- _Task input_:

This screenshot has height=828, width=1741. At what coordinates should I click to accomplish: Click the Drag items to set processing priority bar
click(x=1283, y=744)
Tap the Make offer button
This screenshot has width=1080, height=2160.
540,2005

- _Work order_: All of the entries must be written out exactly as they stand.

- _Response to the exercise_:
This screenshot has height=828, width=1741. At what coordinates should I click to accomplish: Click the Drag items to set processing priority bar
click(x=1283, y=744)
Tap the Make offer button
This screenshot has width=1080, height=2160.
540,2005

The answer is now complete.